Nevertheless, Canada had significant absentees too, including their captain, Bayern Munich’s Alphonso Davies, who is recovering from a serious injury to his right leg – an ACL (Anterior Cruciate Ligament) tear and damage to knee cartilage as well. Missing through injury since international duty at the end of March 2025, he has only just resumed training with his club, albeit individual training.
Their vice-captain, Porto’s Stephen Eustáqio is currently recovering from a lower body injury suffered during the match against Romania on September 5th although he played the full match and captained the side in his 51st international. Marsch pointed out that Canada, therefore, had to do without two of their most experienced and influential players.
Regular goalkeeper Maxime Crepeau of the Portland Timbers was unavailable due to the protocol for concussion – he was replaced by Minnesota United’s Dayne St. Clair who annoyed Wales supporters who thought he had feigned injury.
Learning Curve
In the absence of VAR, referee Rob Jones’ decision to wave away early appeals for a penalty against debutant Ronan Kpakio for a foul on Richie Laryea proved the importance of VAR as replays showed that Laryea had indeed been brough down in the box. Laryea went close from a tight angle after nimble footwork to forge an opportunity from a tight angle after 27 minutes.
Wales, fresh from their World Cup qualifier win over Kazakhstan on September 4th, retained only three players from that match. Naturally, that affected the performance, which lacked the usual fluency they have found under Bellamy.
While Wales created some chances they failed to take advantage. Daniel James’ tame shot illustrated this, especially when contrasted with Canada’s chances. Ismaël Koné, currently on loan at Sassuolo from Marseille, hit the post after latching on to a stray pass by Neco Williams.
English-born Fulham defender, Luc de Fougerolles, currently on loan to Belgian outfit Verbroedering Dender EH (Eendracht Hekelgem), also struck the woodwork from Ali Ahmed’s corner – the crossbar with a magnificent backheeled volley just before Cornelius exacted full retribution for a foul on Nathan-Dylan Saliba with a superb dipping freekick from 25 metres out, which gave Wales’ goalkeeper, Adam Davies, deputising for the injured Karl Darlow, no chance.
Prior to that Villarreal’s Tani Oluwaseyi went close. Valuable lessons were learned, as Canada provided a stiff test, which is what Bellamy wanted – Wales’ second half performance was improved. Mark Harris’ overhead shot would have resulted in his first international goal, but for a goal-line header by de Fougerolles which St. Clair claimed.

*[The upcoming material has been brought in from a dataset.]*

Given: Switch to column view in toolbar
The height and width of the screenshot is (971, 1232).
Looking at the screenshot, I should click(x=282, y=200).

Cornelius’ tackle thwarted Harry Wilson before he could get his shot away – minutes earlier Charlie Crew squandered a good opportunity with a tame header.
Ben Davies managed to deflect Saliba’s pass to Oluwaseyi away as the Villarreal man was poised to shoot. Wales almost snatched a draw in the 90th minute after Sorba Thomas’ cross from Ben Davies’ pass resulted in Harris shooting just wide.

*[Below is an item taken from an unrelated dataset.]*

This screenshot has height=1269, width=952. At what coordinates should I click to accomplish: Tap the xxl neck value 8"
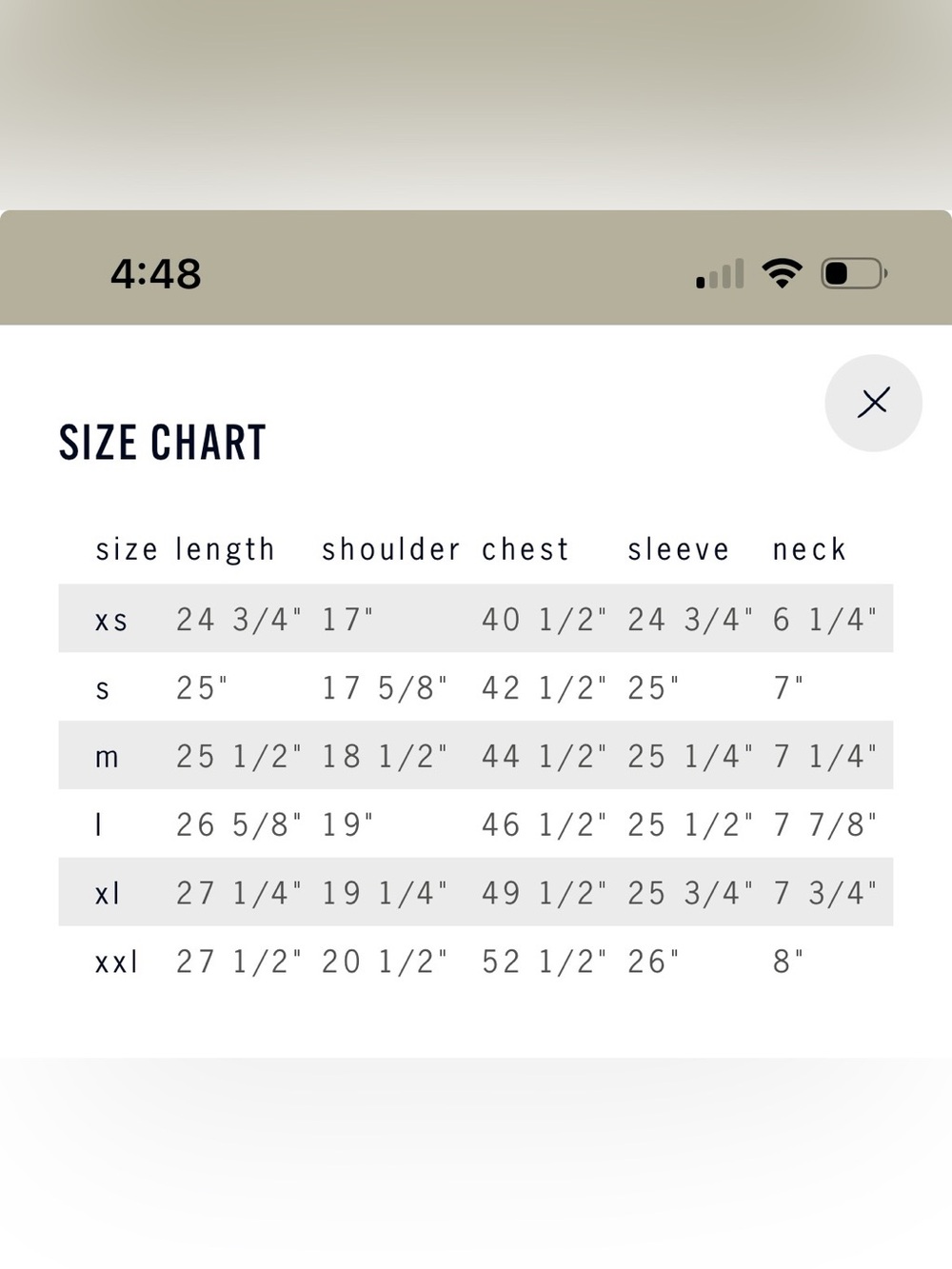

Bellamy was pleased with the second half performance even if he was less than enamoured with the Canadian bench’s decision to start celebrating a tad early – just before the final whistle was blown.
Friendly
Although it was just a friendly, Marsch aroused the ire of Wales manager Craig Bellamy “I really hate losing, more than I like winning and there’s a big difference in that,” Bellamy said at the post-match press conference. “And I see them celebrating at the end, I’m like (long pause) ‘I hope I see you in a World Cup. I hope I see you again.’”
Bellamy continued: “But I have to also as well be gracious. Thank Jesse for shaking his coaches’ hands before the final whistle. I have to get used to that. I don’t want to get used to it. But yeah, I have to take it on the chin.”

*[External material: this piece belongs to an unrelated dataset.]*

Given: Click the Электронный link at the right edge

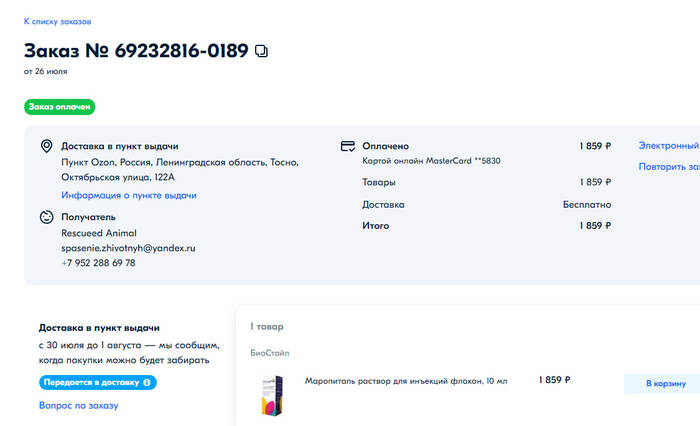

Marsch saw it somewhat differently. “I wasn’t involved with that,” he said. “I think it was my staff.”
He explained that they had been told that there would be 3 minutes of added time. So, they thought it was over after 93 minutes, but Jones allowed 5 minutes of added time. “We have respect for Wales and their coaching staff and we want them to be successful,” Marsch added. He expects Wales to qualify for the World Cup.